RANDOM FEAST: Last Gasp
It was a last gasp at Christmas. You know the point we all come to. Where childhood falls behind and with it, some of the magic that surrounds the holiday. Woven instead into the tapestry of memories we haul out as adults at this time of year.
That final hurrah came in the winter of 1974. I was just sixteen
and still trying to sort out who I was. . . or about to become. Part of the process involved getting in touch with my family's past, our ethnic heritage; at least the Teutonic lineage.
This meant enrolling in a German class, went way beyond our teacher, Frau Trapp's entreaties: im mit sie (urging her students into the classroom) or even total immersion into the language, im Deutsch.
Come Christmas, the culture became more imminent, important than ever. It was after all, Herr Hoffman who told the tale of Clara, her uncle, Stromeyer and his gift, the Nutcracker who came to life at the stroke of midnight.
Then there were the carols, once sung in Lutheran church, now
uttered in a strange, guttural tongue, sometimes the original idiom in which they were composed, Stille Nacht (Silent Night) or the Great Reformer, Martin Luther's own From Heaven Above to Earth I Come.
Others familiar since youth didn't spring as easily from the lips; O Tannenbaum, O Kommen Alle Kindern but spun out in a different dialect, became new once more.
And I learned that ours, the American manner of celebrating the season wasn't the only, or always the right way. Frau Trapp let her students peek in on the European tradition of the Kristkind Markt
through a slide presentation, her personal reminiscences of life as a child in Bavaria and a three dimensional hands on experience as she acquainted her pupils with a hand carved pyramid.

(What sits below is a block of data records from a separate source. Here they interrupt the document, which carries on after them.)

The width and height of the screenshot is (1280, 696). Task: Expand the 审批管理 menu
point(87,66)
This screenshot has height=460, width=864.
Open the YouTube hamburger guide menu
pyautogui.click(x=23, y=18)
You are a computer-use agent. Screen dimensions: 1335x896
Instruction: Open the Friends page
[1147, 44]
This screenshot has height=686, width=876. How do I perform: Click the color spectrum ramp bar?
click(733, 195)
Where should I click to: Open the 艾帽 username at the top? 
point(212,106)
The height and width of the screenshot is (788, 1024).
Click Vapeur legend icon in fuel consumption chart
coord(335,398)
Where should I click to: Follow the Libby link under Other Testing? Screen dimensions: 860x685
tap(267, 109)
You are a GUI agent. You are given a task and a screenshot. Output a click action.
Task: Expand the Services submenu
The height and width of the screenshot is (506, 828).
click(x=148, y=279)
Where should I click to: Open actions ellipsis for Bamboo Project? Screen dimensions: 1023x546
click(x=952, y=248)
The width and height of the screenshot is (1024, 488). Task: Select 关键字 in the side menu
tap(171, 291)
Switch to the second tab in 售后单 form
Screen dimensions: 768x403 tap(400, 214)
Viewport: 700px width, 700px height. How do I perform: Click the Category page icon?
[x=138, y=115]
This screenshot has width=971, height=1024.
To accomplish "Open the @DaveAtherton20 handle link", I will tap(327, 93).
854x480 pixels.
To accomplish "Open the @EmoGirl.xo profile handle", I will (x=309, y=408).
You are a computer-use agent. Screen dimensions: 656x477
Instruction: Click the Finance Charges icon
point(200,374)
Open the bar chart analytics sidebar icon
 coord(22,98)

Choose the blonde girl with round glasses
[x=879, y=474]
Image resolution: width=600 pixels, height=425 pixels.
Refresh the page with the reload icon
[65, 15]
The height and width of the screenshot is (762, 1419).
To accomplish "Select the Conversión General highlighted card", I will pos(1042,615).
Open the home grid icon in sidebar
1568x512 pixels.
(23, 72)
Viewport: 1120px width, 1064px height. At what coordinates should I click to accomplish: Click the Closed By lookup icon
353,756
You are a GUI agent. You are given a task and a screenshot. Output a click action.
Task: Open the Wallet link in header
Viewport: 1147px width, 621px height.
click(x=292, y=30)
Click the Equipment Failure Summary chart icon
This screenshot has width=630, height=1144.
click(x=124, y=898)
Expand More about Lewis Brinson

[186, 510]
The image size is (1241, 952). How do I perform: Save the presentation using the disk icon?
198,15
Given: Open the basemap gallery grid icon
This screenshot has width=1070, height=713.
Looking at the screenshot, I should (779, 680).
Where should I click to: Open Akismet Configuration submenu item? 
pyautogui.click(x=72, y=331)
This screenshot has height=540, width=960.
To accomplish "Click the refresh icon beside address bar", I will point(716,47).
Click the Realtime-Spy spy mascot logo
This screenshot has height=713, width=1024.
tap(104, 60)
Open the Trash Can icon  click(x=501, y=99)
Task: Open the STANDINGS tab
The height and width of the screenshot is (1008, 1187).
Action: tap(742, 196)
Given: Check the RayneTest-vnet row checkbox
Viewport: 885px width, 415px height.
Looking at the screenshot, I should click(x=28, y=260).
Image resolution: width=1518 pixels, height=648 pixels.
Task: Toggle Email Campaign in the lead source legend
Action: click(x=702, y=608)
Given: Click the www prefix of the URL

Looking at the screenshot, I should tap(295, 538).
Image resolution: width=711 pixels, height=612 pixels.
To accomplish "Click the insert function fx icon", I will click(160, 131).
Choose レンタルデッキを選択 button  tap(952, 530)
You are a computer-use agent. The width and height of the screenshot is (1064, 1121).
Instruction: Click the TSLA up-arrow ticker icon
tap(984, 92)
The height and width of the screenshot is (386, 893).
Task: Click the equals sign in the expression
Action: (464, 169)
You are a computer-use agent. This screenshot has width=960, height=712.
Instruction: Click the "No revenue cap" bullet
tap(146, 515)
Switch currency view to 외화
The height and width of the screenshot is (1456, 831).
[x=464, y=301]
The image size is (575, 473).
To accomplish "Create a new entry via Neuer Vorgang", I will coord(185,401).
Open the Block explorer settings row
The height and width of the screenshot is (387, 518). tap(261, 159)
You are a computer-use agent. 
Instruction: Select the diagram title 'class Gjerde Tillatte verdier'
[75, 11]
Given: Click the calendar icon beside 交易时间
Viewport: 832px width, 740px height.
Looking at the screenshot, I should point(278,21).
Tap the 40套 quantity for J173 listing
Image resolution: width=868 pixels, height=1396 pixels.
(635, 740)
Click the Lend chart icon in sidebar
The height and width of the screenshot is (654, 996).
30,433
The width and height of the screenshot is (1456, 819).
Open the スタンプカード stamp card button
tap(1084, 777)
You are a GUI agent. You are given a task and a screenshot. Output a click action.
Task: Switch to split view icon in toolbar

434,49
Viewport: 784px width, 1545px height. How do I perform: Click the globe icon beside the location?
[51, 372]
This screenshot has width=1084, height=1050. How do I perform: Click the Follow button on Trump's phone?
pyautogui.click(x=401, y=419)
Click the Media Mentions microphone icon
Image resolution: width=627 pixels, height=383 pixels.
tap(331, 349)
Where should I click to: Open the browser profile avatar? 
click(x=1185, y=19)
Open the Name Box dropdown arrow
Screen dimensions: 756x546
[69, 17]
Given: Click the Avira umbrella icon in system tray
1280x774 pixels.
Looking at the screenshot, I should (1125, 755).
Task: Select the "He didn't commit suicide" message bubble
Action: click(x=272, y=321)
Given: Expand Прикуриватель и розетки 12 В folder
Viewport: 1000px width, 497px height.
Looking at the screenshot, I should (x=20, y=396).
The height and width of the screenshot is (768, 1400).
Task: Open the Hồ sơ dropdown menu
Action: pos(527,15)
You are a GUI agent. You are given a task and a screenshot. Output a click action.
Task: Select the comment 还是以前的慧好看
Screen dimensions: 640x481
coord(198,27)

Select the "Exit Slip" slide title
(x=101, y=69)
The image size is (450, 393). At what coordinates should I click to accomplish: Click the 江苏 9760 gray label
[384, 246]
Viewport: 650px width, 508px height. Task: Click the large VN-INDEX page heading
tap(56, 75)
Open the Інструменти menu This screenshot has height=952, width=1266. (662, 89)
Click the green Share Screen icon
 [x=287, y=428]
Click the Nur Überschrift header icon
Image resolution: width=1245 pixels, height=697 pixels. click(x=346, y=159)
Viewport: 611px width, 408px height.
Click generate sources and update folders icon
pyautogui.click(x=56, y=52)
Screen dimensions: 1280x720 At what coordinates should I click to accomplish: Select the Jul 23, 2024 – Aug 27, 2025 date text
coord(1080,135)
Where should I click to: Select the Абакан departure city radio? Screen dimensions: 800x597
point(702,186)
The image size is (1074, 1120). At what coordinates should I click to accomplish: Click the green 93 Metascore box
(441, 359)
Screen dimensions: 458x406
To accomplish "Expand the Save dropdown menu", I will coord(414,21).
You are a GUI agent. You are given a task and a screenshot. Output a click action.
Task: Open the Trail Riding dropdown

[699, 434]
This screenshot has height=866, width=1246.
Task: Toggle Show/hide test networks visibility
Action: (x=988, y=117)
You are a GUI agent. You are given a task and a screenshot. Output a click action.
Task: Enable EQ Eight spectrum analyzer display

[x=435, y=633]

This of course, was a Nativity laid out on many levels. Each circle of figurines from lowly shepherds to the Holy Family ascended, ever smaller ovals up to the angels who girded the top. A ring of candles at the base provided
heat that turned blades mounted above, which in turn rotated each layer in a ceaseless if simple example of clever Germanic engineering.
We have so few things of substance, so little to grasp onto in this world. Especially when we're at a crossroads, as I was then. But it was enough for a young man to add to the bright treasures of his own family's customs, carry some of the spirit of Christmas along with him into the future.